Parents across the country watch their child scream and cry as a nurse tries to insert a needle into the muscle on the child’s arm. The dramatic response of children to as simple of an injection as a flu shot causes parents to dread the flu season worldwide.
Luckily, flu shots this year can be a little easier than shots your child may have had in the past. Factors, such as position, distraction, timing, social support, and language can help your child better cope with injections.
Factor #1: Position
Colleen Lacey, Marsha Finkelstein, and Megan Thygeson tested a variety of different positions to administer a shot to determine which position resulted in the least amount of fear for the child. The team found two important characteristics that helped reduce a child’s distress during an injection are that the child sat up and is able to sit on their parents lap face-to-face.
Factor #2: Distraction
Children who are afraid of needles often benefit from being distracted. Some of the ways that you can distract your child during a vaccine are:
- Have your child play a game on an electronic device
- Talk to your child
- Have the child blow bubbles
Factor #3: Timing
While your child needs to know before the nurse comes in that they are getting a flu shot, you as the parent determine when to inform them. For some children, it may be best to wait until you are on the way to the doctors to tell them. This is best for children who anticipation leads to increased anxiety. For children who become anxious from surprises, it is probably better to tell them a little sooner. For these children, you can tell them when you drop them off at school that you will be picking them up from school to get their flu shot.
Factor #4: Social Support
Lacey, Finkelstein, and Thygeson also found that children experience less distress when a parent is present with their child. To let your child know you are there to support them through the injection, sit next to the child and offer to hold their hand during the procedure.
Factor 5: Language
What an adult tells a child shapes their perception. While certain messages need to be shared, how we say them to children can result in either a calm or frantic child. When communicating with your child about the shot use soft language that is concrete. For example, a parent could say “the needle will pinch you for half a level of Angry Birds.”
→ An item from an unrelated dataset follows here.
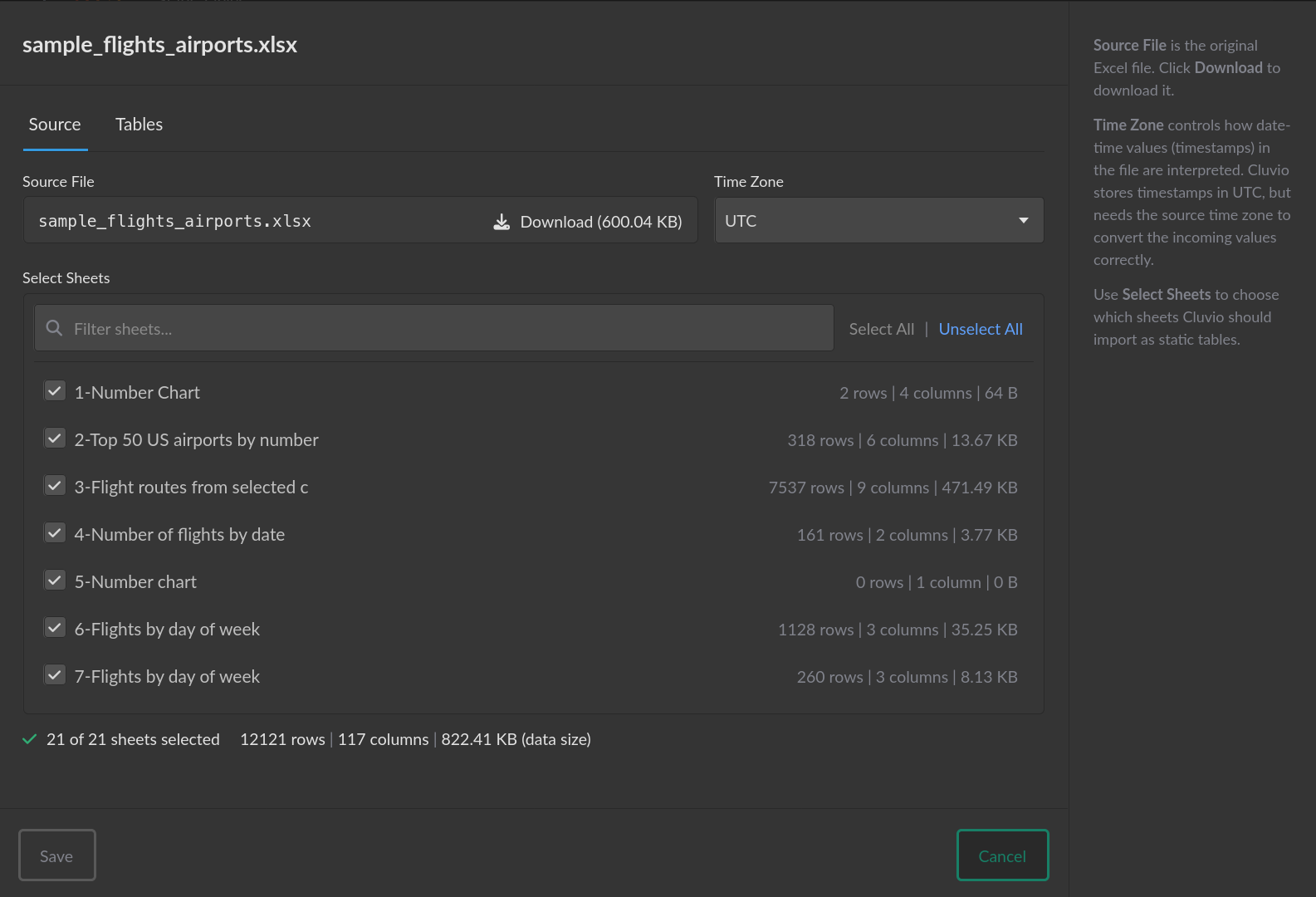The image size is (1316, 897).
Task: Deselect the 4-Number of flights by date sheet
Action: [x=55, y=533]

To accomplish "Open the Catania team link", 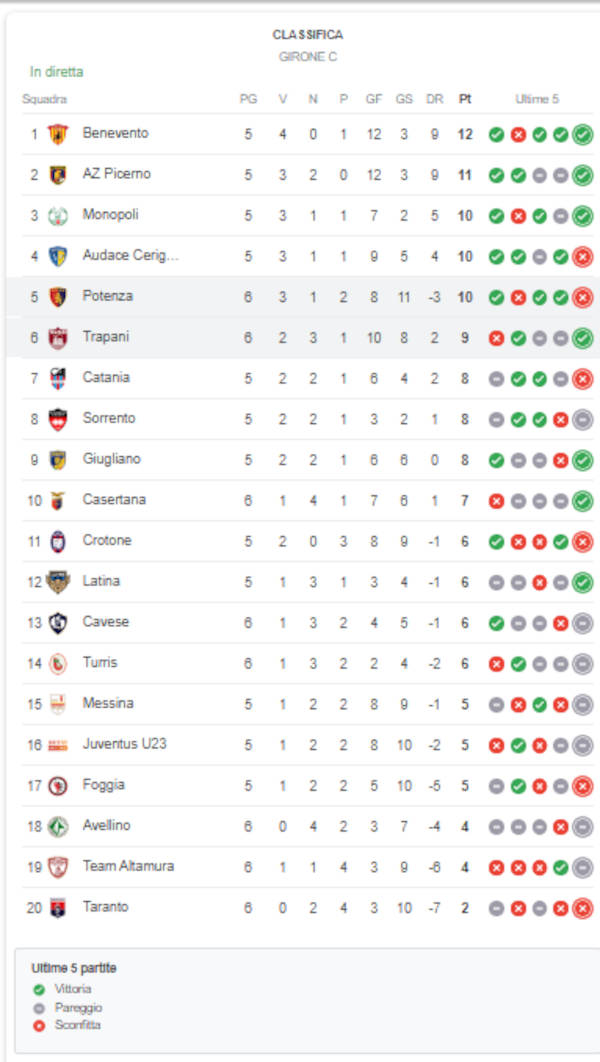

In order to reduce the child’s anxiety, it is important that the parent avoids ambiguous statements, such as “This may help.” These statements leave it to the child’s imagination to determine the severity.
Implementing all of these tips this year may seem overwhelming. This flu season try implementing one of the suggestions above. You will be thankful you did when you child is able to successfully fight the fright of needles this Halloween season.